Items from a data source

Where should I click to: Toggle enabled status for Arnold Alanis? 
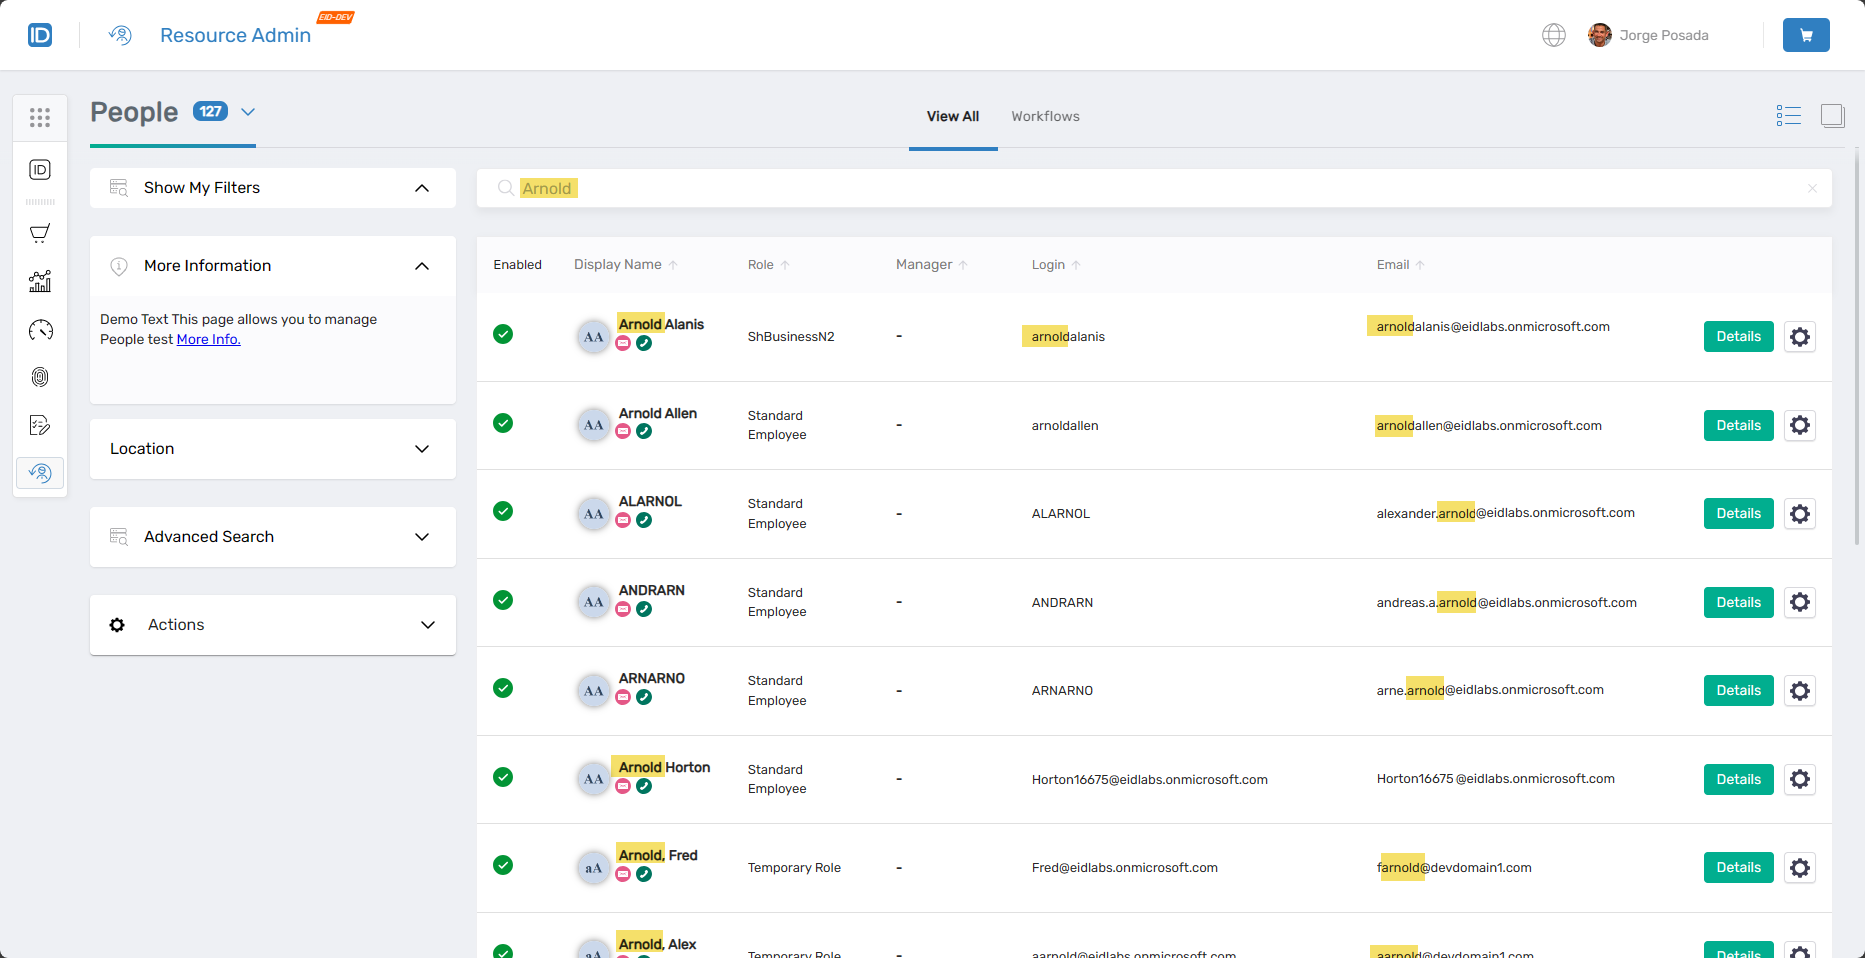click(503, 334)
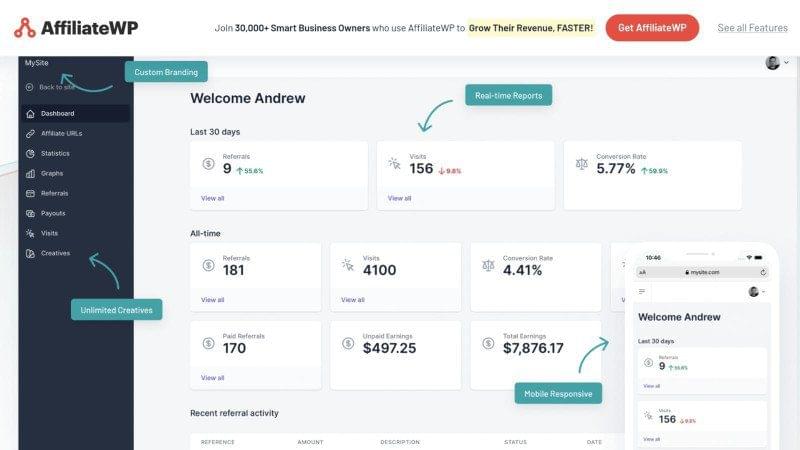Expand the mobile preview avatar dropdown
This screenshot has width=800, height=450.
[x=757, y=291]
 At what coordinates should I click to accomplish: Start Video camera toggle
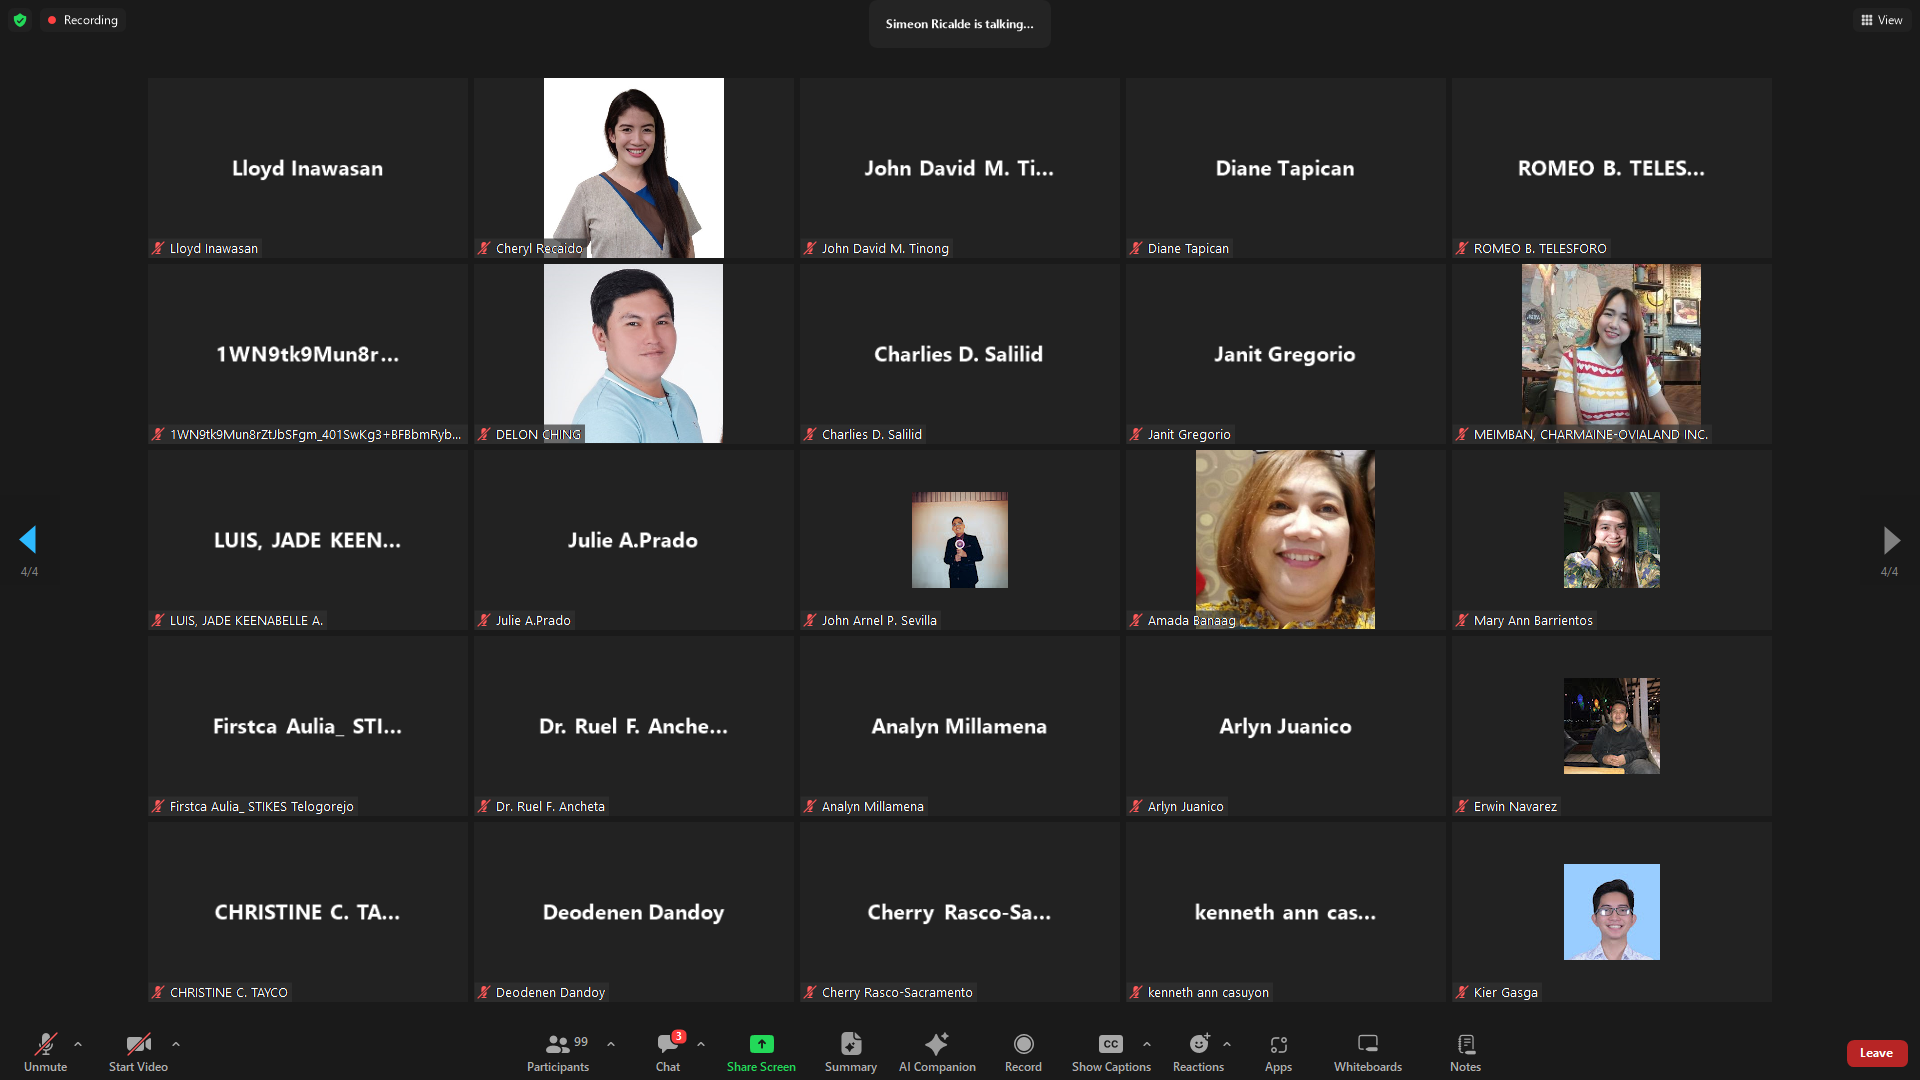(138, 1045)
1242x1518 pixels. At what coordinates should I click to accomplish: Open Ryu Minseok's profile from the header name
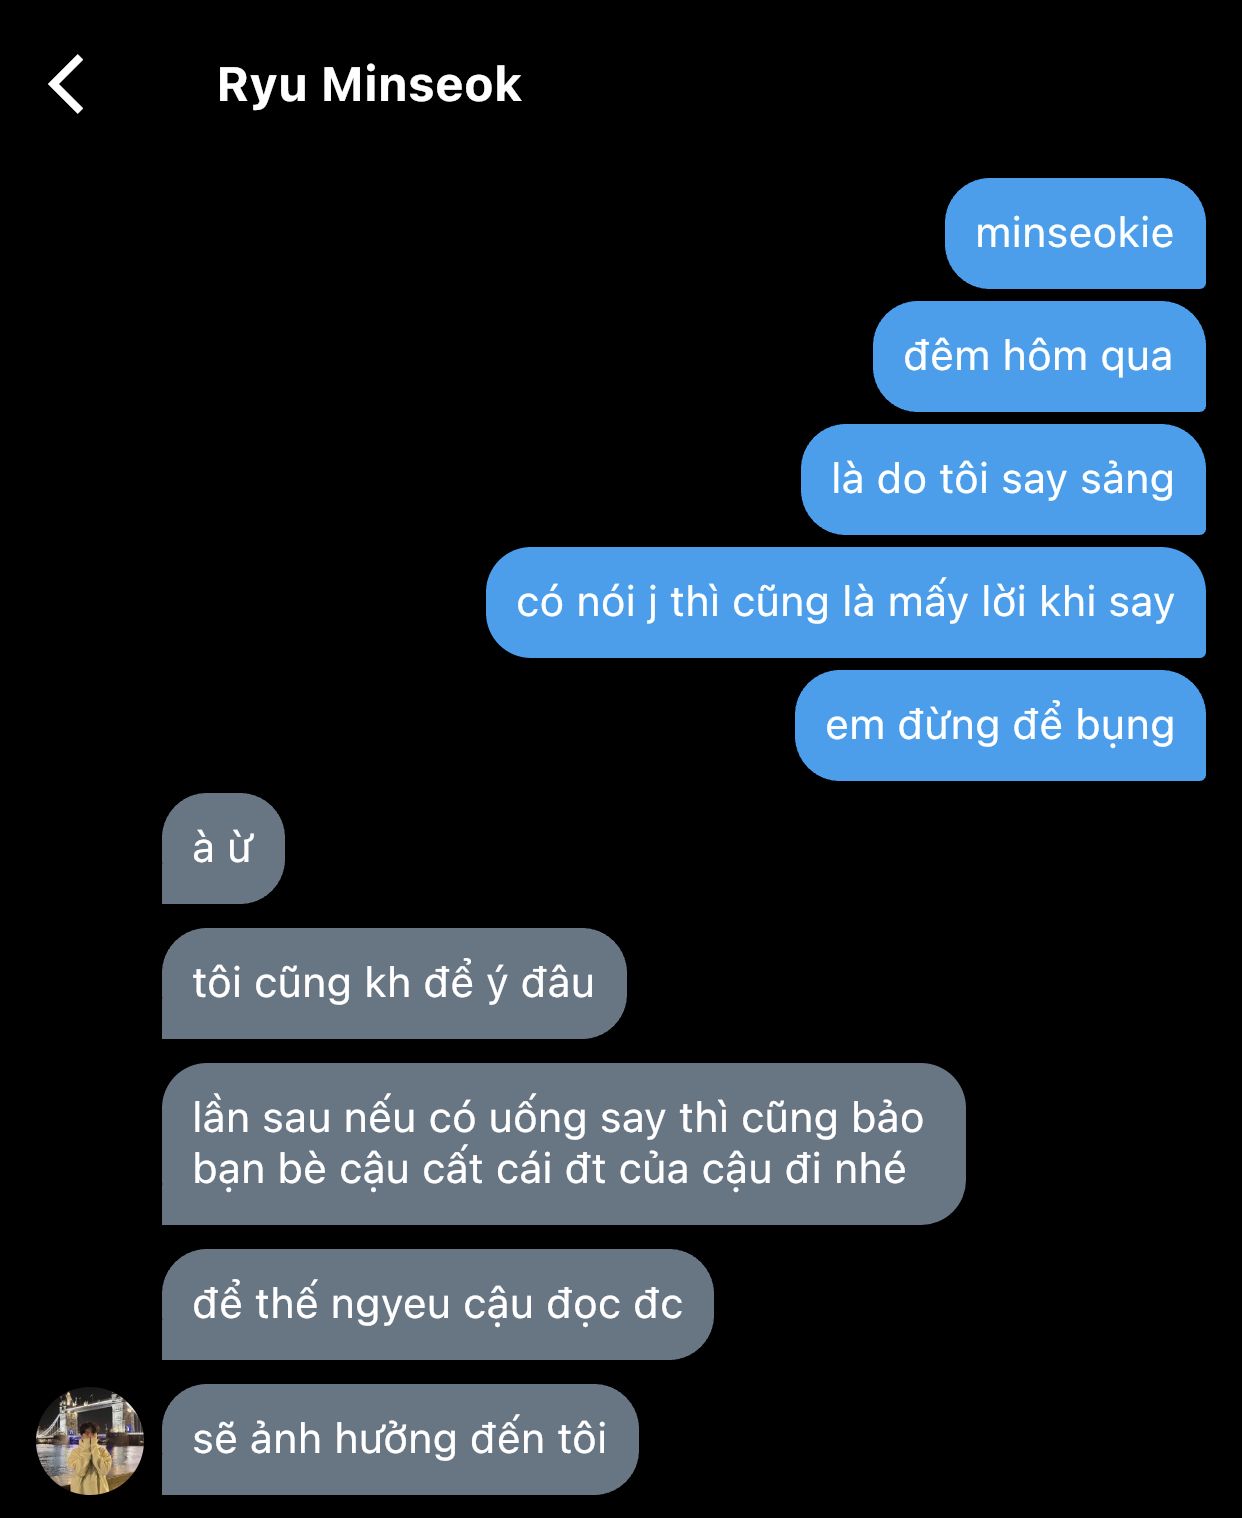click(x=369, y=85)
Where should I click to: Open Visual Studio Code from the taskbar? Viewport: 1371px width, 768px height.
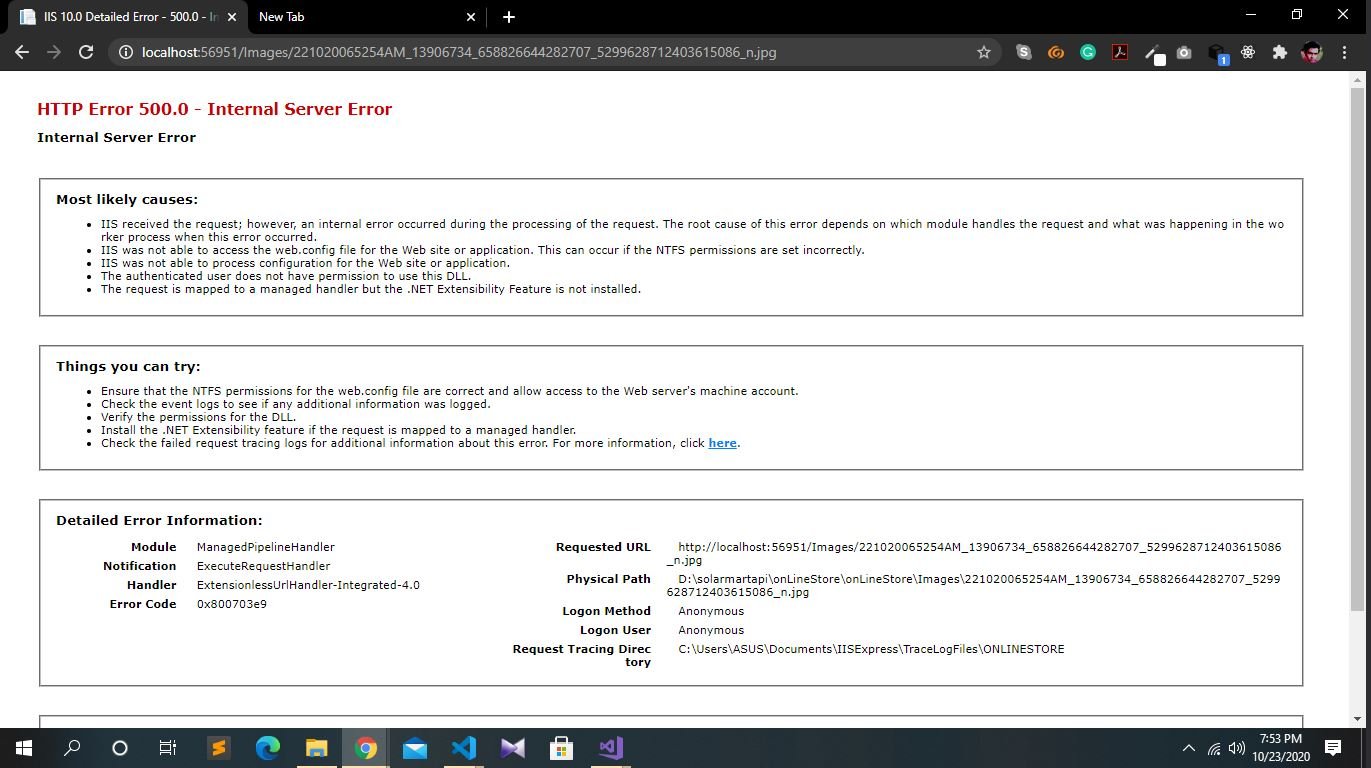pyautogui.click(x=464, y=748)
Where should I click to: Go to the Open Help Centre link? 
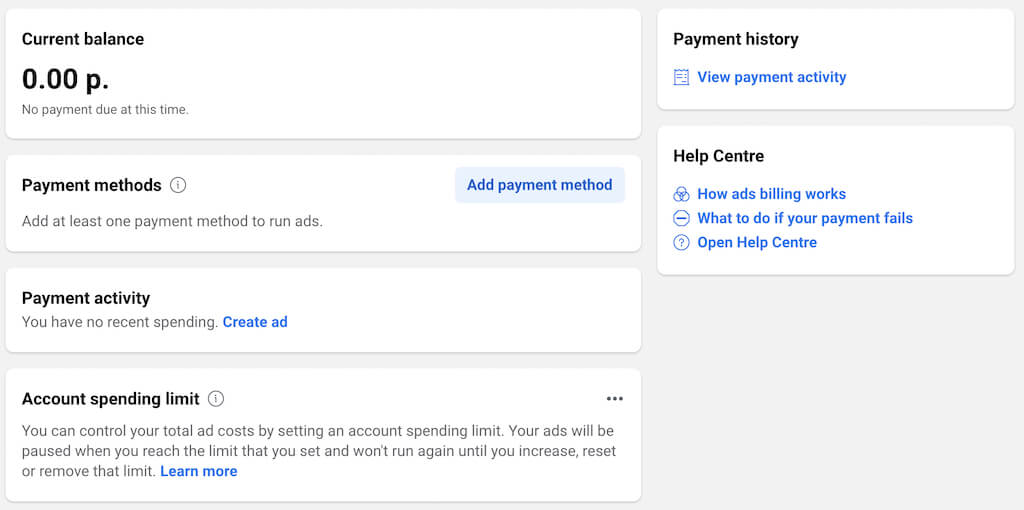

• [Given problem]: Rewrite the listing above as a JSON list of strings, one string for each line and no blank lines. Leave out the pictures.

• [Solved problem]:
[
  "Where should I click to: Toggle enabled status for Arnold Alanis? ",
  "click(503, 334)",
  "Expand the mobile preview avatar dropdown",
  "This screenshot has width=800, height=450.",
  "[x=757, y=291]",
  " At what coordinates should I click to accomplish: Start Video camera toggle",
  "(138, 1045)",
  "1242x1518 pixels. At what coordinates should I click to accomplish: Open Ryu Minseok's profile from the header name",
  "click(x=369, y=85)",
  "Where should I click to: Open Visual Studio Code from the taskbar? Viewport: 1371px width, 768px height.",
  "pyautogui.click(x=464, y=748)",
  "Where should I click to: Go to the Open Help Centre link? "
]